Work request: Once you find the line in the listing below that contains "Viewport: 259px width, 168px height.", copy it and every following line exactly, stopping at the end.

[[ Excerpted data, beginning ]]

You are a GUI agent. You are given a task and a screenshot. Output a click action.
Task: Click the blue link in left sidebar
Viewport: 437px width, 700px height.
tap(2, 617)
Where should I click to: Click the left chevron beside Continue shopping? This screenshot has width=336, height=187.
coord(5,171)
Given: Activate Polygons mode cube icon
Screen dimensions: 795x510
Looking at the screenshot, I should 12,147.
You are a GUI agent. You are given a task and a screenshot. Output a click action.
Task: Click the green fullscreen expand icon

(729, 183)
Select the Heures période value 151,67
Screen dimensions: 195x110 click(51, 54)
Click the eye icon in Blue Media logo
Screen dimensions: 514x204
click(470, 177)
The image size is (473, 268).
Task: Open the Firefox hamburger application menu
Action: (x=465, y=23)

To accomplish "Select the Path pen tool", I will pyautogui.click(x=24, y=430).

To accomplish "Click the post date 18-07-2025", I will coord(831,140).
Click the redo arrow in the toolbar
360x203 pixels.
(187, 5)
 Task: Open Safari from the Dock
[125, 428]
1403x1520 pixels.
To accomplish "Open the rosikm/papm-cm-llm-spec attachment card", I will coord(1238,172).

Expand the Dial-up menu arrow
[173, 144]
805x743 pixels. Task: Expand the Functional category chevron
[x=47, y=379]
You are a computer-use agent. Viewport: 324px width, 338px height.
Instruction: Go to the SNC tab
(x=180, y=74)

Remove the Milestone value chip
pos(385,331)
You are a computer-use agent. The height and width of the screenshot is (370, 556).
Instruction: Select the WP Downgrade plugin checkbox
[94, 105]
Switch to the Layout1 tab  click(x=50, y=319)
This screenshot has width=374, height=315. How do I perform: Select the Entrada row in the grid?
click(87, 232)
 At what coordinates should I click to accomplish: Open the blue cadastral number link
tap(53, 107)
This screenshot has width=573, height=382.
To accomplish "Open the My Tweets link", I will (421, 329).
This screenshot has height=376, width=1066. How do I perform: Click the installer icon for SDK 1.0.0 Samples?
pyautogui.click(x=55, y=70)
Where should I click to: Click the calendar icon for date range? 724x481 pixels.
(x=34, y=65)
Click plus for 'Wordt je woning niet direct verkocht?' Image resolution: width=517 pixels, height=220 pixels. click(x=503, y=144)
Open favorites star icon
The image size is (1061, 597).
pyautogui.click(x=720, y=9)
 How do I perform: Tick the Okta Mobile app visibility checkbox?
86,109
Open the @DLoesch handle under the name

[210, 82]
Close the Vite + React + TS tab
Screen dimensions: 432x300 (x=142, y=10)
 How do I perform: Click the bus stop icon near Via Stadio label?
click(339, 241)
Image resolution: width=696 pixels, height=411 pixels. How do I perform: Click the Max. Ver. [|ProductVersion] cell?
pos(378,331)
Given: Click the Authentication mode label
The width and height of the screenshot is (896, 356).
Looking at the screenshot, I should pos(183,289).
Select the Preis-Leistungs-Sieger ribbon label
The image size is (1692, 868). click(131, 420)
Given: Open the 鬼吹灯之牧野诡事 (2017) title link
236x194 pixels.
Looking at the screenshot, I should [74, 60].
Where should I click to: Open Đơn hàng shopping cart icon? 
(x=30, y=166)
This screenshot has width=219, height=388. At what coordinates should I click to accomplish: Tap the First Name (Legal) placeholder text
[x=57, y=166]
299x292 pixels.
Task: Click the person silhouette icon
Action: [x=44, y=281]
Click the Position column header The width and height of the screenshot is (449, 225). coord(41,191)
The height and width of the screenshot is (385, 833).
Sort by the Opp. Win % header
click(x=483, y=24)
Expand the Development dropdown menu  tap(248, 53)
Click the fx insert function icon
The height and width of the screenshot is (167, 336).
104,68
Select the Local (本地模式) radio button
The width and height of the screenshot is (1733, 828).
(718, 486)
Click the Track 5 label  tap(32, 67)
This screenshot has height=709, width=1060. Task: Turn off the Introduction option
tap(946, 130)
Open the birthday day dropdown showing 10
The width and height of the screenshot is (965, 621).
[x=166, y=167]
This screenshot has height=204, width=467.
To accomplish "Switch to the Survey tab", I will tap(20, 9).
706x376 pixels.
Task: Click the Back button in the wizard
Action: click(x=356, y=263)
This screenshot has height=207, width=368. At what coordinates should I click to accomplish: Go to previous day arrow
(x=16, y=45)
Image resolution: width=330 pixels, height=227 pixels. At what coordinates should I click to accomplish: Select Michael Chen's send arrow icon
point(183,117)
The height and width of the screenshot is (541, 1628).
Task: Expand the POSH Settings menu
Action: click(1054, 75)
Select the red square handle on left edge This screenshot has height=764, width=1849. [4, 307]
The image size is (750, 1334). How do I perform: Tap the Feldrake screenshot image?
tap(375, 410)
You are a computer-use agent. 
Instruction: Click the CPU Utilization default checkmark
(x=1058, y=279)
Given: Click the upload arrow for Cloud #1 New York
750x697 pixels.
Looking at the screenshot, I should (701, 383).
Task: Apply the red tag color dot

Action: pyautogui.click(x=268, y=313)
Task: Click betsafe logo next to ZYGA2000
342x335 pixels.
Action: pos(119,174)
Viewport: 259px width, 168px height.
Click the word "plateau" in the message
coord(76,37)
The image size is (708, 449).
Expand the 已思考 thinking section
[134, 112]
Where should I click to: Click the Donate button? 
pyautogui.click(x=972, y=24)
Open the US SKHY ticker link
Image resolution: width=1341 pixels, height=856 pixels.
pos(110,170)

[[ Excerpted data, end ]]

Response below:
Viewport: 259px width, 168px height.
Click the word "plateau" in the message
coord(76,37)
The image size is (708, 449).
Expand the 已思考 thinking section
[134, 112]
Where should I click to: Click the Donate button? 
pyautogui.click(x=972, y=24)
Open the US SKHY ticker link
Image resolution: width=1341 pixels, height=856 pixels.
pos(110,170)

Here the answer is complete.